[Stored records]
════
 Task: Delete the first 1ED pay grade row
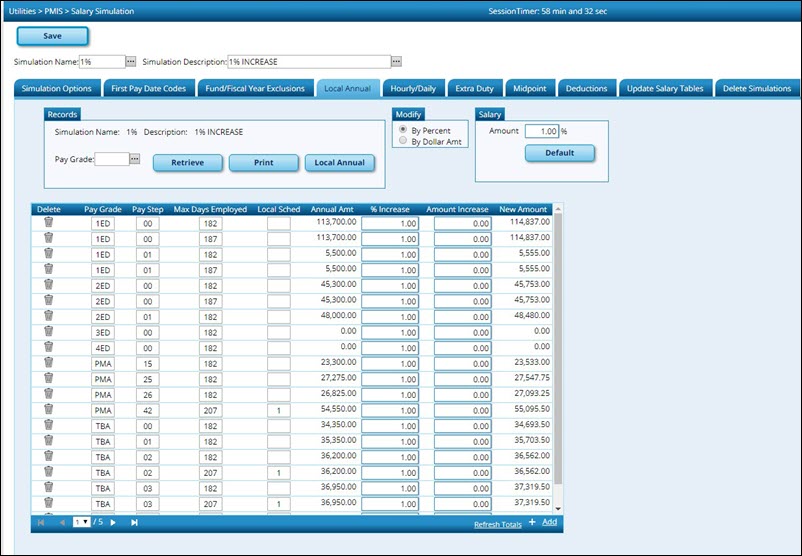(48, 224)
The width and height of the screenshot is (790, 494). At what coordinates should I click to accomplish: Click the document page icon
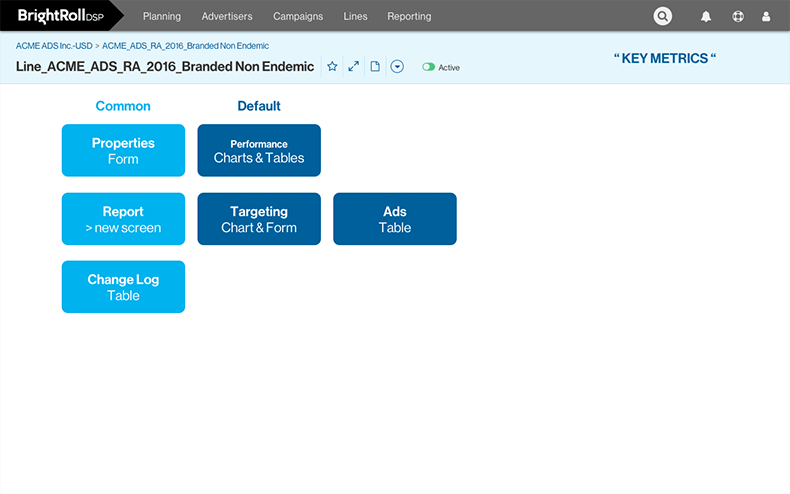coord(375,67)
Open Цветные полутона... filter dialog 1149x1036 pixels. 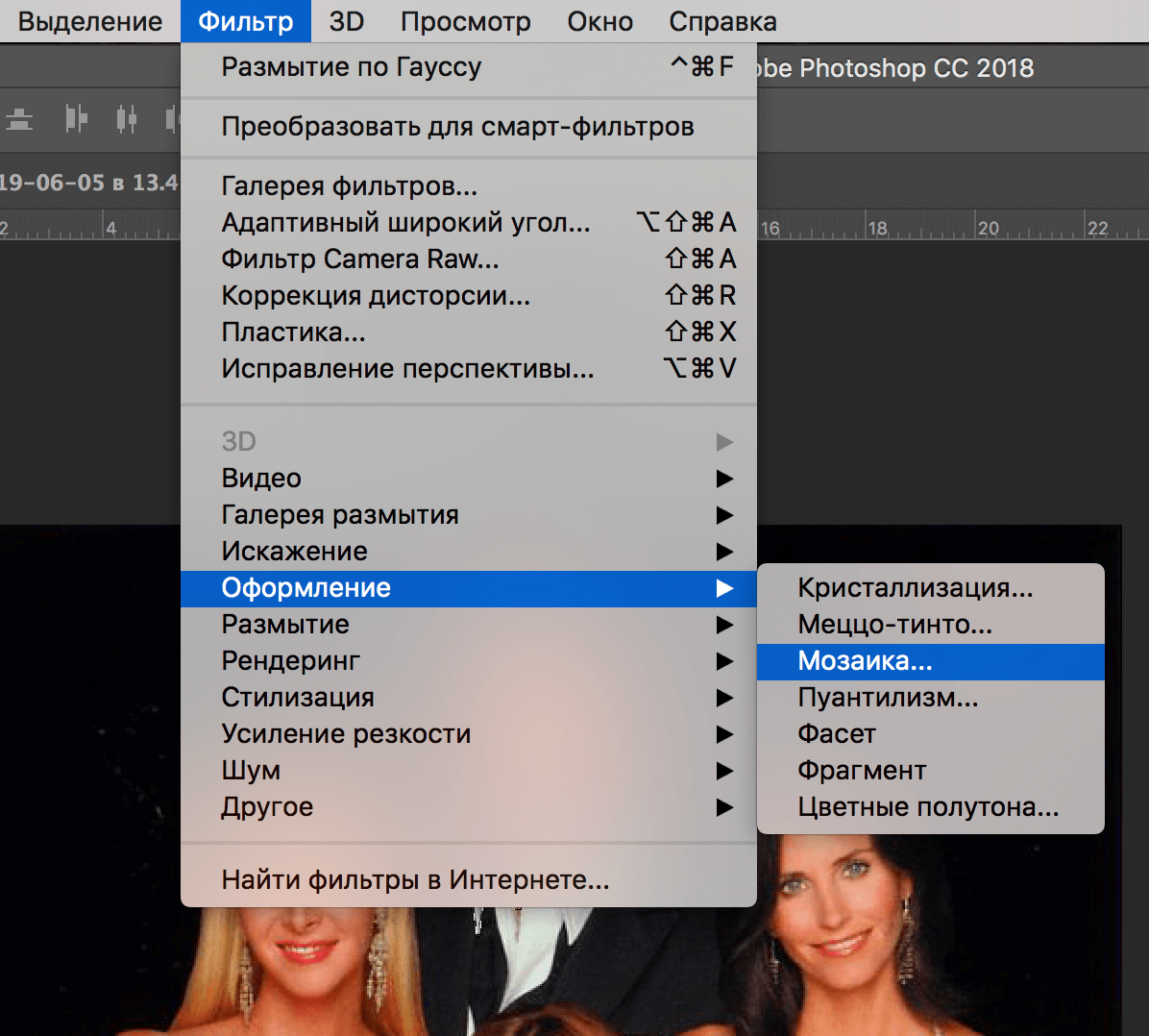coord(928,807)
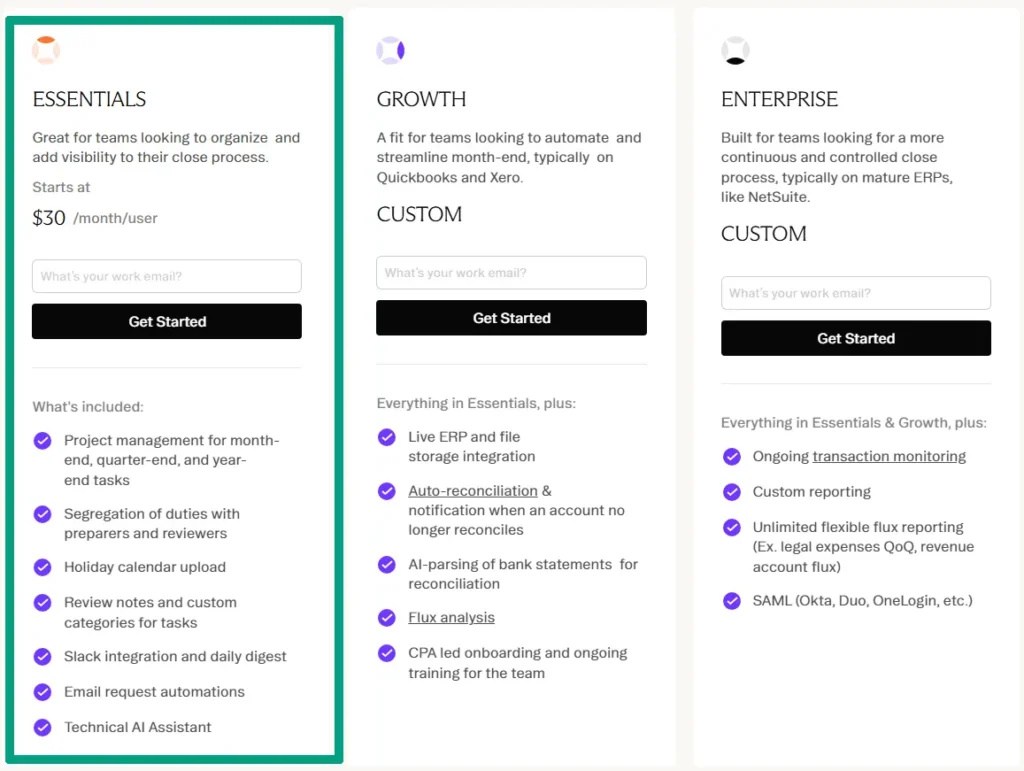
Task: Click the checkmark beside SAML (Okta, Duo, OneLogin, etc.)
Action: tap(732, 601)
════
## Task directions
Put the lines of the material, from its start through the line that contains "coord(375,67)" inclusive, into a JSON list of strings with one string per line and no blank lines. Leave the pictures out and include no later lines.

## Written reply
[
  " Task: Delete the first 1ED pay grade row",
  "(48, 224)",
  "The width and height of the screenshot is (790, 494). At what coordinates should I click to accomplish: Click the document page icon",
  "coord(375,67)"
]